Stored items
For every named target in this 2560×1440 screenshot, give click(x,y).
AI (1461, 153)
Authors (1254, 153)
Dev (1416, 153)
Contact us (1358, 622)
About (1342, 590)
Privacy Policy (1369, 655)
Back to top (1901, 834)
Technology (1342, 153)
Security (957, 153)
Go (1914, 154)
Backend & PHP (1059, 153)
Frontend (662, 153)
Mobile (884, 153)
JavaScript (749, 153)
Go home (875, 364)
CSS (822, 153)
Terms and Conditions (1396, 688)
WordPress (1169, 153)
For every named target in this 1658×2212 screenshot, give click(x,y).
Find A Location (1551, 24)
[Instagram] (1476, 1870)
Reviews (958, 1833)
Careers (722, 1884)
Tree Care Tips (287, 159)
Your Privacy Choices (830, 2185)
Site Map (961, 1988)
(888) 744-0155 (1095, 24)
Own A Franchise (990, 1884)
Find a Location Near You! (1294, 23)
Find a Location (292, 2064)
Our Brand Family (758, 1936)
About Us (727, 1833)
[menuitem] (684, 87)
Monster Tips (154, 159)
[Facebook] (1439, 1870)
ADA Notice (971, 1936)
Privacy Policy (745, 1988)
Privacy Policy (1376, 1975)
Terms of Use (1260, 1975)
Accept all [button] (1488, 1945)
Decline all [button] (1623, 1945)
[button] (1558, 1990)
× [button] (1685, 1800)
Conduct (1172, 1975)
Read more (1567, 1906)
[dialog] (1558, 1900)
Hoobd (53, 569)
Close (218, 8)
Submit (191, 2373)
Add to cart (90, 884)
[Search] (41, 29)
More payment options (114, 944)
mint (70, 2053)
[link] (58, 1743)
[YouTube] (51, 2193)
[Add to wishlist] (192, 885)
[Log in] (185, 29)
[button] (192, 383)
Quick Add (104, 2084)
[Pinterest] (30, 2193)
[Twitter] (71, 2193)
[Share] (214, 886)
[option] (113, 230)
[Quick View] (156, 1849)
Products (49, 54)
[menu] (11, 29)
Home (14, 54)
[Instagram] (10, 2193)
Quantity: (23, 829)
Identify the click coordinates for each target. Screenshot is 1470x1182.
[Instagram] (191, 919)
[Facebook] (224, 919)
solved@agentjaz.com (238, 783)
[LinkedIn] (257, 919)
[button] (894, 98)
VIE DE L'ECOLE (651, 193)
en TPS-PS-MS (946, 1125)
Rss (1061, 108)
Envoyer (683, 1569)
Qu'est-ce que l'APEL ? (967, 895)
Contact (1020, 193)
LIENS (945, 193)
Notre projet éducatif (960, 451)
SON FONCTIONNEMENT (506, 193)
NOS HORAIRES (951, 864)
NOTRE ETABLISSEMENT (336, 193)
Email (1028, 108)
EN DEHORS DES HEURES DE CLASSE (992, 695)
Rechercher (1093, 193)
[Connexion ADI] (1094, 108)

* **Your instructions**: Print every record above once more, exactly as written.

* **Task response**:
For every named target in this 2560×1440 screenshot, give click(x,y).
AI (1461, 153)
Authors (1254, 153)
Dev (1416, 153)
Contact us (1358, 622)
About (1342, 590)
Privacy Policy (1369, 655)
Back to top (1901, 834)
Technology (1342, 153)
Security (957, 153)
Go (1914, 154)
Backend & PHP (1059, 153)
Frontend (662, 153)
Mobile (884, 153)
JavaScript (749, 153)
Go home (875, 364)
CSS (822, 153)
Terms and Conditions (1396, 688)
WordPress (1169, 153)
For every named target in this 1658×2212 screenshot, give click(x,y).
Find A Location (1551, 24)
[Instagram] (1476, 1870)
Reviews (958, 1833)
Careers (722, 1884)
Tree Care Tips (287, 159)
Your Privacy Choices (830, 2185)
Site Map (961, 1988)
(888) 744-0155 (1095, 24)
Own A Franchise (990, 1884)
Find a Location Near You! (1294, 23)
Find a Location (292, 2064)
Our Brand Family (758, 1936)
About Us (727, 1833)
[menuitem] (684, 87)
Monster Tips (154, 159)
[Facebook] (1439, 1870)
ADA Notice (971, 1936)
Privacy Policy (745, 1988)
Privacy Policy (1376, 1975)
Terms of Use (1260, 1975)
Accept all [button] (1488, 1945)
Decline all [button] (1623, 1945)
[button] (1558, 1990)
× [button] (1685, 1800)
Conduct (1172, 1975)
Read more (1567, 1906)
[dialog] (1558, 1900)
Hoobd (53, 569)
Close (218, 8)
Submit (191, 2373)
Add to cart (90, 884)
[Search] (41, 29)
More payment options (114, 944)
mint (70, 2053)
[link] (58, 1743)
[YouTube] (51, 2193)
[Add to wishlist] (192, 885)
[Log in] (185, 29)
[button] (192, 383)
Quick Add (104, 2084)
[Pinterest] (30, 2193)
[Twitter] (71, 2193)
[Share] (214, 886)
[option] (113, 230)
[Quick View] (156, 1849)
Products (49, 54)
[menu] (11, 29)
Home (14, 54)
[Instagram] (10, 2193)
Quantity: (23, 829)
Identify the click coordinates for each target. Screenshot is 1470x1182.
[Instagram] (191, 919)
[Facebook] (224, 919)
solved@agentjaz.com (238, 783)
[LinkedIn] (257, 919)
[button] (894, 98)
VIE DE L'ECOLE (651, 193)
en TPS-PS-MS (946, 1125)
Rss (1061, 108)
Envoyer (683, 1569)
Qu'est-ce que l'APEL ? (967, 895)
Contact (1020, 193)
LIENS (945, 193)
Notre projet éducatif (960, 451)
SON FONCTIONNEMENT (506, 193)
NOS HORAIRES (951, 864)
NOTRE ETABLISSEMENT (336, 193)
Email (1028, 108)
EN DEHORS DES HEURES DE CLASSE (992, 695)
Rechercher (1093, 193)
[Connexion ADI] (1094, 108)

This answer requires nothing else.